Explain to me the different levels of a CRA.

Tiffany Ashton:

It usually goes CRA I, CRA II, and then Senior CRA. A Senior CRA is usually someone who has four years experience of being a CRA, and that’s the level of CRA most companies typically want. They will accept CRA IIs, which have two to three years of experience. They are usually apprehensive about bringing in a CRA I to a team unless it’s a very easy study, like a Phase 4. After all, there's a learning curve to the CRA role, and depending upon their prior experience, a CRA I may not have been involved with start-up, maintenance, or close out in their previous role. So, if they get into an area that is foreign to them and they don't know what to do, they could make a lot of mistakes. There are a lot of trickle-down effects when a CRA is not strong, especially on complex studies. Phase 4 studies are the best type for new CRAs.

Dan Schell: You have your master’s in clinical research from University of California, San Diego (UCSD). Are there university-based programs for becoming a CRA?

Tiffany Ashton:

There's not a master's in clinical research associate (CRA). There is a master's in clinical research or clinical research administration, but not in the CRA role specifically. That's why our industry needs training programs that will teach them what they need to know. For any role — CRC, CRA, CTA, CTM — you're usually just thrown in. Don't go into one of these careers expecting any formal training unless you join a bridge program, which is when the sponsor or CRO will train you for maybe three months, and you shadow for three months. Other than that, assume you're just going to get SOPs, some systems training, education on the protocol and how to complete your time sheets — and then they're going to put you to work.

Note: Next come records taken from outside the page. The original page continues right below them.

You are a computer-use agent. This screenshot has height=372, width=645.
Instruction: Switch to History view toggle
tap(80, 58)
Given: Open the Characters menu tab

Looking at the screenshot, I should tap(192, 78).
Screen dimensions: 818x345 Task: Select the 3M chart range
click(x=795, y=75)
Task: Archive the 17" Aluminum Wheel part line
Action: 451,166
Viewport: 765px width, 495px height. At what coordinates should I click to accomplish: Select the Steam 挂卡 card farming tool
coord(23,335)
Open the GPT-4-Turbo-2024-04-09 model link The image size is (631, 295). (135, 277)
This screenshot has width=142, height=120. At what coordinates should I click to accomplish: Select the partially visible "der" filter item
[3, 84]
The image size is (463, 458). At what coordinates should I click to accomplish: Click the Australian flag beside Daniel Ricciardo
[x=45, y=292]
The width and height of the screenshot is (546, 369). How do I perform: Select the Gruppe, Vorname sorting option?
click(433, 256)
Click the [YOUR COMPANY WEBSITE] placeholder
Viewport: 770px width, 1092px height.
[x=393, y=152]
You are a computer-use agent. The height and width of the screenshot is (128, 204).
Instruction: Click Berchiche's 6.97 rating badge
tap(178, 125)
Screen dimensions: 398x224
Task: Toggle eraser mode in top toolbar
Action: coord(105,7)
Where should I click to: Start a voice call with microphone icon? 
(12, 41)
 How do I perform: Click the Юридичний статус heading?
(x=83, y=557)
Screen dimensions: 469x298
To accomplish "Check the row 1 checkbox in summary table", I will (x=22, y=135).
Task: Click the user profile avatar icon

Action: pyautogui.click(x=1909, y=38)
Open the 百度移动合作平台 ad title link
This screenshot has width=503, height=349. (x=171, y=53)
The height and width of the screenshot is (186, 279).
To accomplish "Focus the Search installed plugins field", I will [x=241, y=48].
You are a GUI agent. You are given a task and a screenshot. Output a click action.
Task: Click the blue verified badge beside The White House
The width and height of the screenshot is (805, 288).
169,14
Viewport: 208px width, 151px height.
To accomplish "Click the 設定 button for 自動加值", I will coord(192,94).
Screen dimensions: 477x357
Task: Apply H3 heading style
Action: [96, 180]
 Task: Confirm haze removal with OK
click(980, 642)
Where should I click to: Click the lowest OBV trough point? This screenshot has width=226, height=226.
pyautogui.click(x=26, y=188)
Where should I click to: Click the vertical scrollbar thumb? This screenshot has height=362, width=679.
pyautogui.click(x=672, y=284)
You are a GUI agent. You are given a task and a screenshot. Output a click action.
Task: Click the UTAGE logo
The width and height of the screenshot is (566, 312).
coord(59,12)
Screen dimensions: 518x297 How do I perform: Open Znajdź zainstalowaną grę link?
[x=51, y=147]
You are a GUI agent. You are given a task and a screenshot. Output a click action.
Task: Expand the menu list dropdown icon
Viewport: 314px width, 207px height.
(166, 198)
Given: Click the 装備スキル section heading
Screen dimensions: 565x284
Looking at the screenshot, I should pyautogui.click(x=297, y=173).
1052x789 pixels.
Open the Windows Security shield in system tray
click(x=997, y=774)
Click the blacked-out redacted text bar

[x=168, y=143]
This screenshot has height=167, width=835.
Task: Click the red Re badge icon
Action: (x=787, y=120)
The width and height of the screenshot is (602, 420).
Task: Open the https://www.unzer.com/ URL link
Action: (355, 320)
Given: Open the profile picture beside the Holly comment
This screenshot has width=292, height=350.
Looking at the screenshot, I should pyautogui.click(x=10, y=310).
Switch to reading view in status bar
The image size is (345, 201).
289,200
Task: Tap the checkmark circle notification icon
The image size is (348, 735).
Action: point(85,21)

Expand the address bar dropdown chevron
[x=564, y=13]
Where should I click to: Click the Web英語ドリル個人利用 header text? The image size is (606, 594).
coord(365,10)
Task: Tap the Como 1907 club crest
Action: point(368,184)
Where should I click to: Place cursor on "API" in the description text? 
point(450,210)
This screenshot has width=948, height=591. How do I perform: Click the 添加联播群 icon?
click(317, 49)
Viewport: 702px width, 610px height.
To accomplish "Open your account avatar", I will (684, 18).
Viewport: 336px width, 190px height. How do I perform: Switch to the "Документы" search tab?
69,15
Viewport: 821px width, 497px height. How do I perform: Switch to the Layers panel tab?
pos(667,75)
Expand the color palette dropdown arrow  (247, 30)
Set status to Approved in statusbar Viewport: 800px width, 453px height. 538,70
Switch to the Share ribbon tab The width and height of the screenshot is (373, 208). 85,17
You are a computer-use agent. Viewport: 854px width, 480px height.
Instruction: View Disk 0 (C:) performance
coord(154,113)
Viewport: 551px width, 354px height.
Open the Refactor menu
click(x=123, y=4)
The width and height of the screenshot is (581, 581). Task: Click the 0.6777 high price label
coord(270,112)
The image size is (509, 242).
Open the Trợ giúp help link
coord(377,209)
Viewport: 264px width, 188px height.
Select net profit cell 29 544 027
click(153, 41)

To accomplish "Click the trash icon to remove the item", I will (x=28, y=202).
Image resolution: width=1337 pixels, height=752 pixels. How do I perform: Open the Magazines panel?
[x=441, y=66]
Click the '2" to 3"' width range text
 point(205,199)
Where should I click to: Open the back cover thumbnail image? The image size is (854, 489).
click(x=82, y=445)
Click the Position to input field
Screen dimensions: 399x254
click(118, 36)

Dan Schell: You recently traveled all over the world and interviewed various clinical research professionals. One of the things that struck me was that you said even in other countries, so many sites are still using paper for many of their trials. Why do you think this is the case? Why hasn’t there been more tech adoption throughout the industry?

Tiffany Ashton:

I think our industry is very slow to change — for whatever reason. We're fast with advancing medicine, but we're slow to change processes. For example, when I first started 20 years ago, they said we would be all electronic in clinical trials within 10 years (so by 2013). All electronic medical records, source, everything. Twenty years later, we still do about 80% on paper. So, even though it makes sense, a lot of things are moving so fast, especially at sites, that the industry can't spend the time to put a new process in place or adapt to something new. You have to just keep rolling with it, even if it's less efficient. You don’t have the time to spare to learn a whole new system or way of doing things.

Dan Schell:

Sure, I get it. It’s not like there’s a shortage of technology vendors offering new solutions for almost every stage or aspect of a trial. But weeding through all those choices, much less being aware of all the options, would be a big job! And then there’s the whole single-sign-on conundrum that everyone talks about that further complicates things.

Tiffany Ashton:

Consider that study coordinators are usually working on at least five studies, on average. If every study has five different vendors, that's 25 different vendors across the studies that they have. One of the biggest challenges is remembering the URLs and the associated passwords for each system and study!

There are some technology companies that are trying to merge with other technology companies to create one single login that then gives you access to, say, 15 different companies’ products under one login. The problem is, every study is different so if one or two studies are using single sign on for multiple vendors, chances are, the other three studies have the study coordinators working directly with multiple vendors. Study coordinators have to go with the flow on what is provided by the study team in order to keep their studies moving.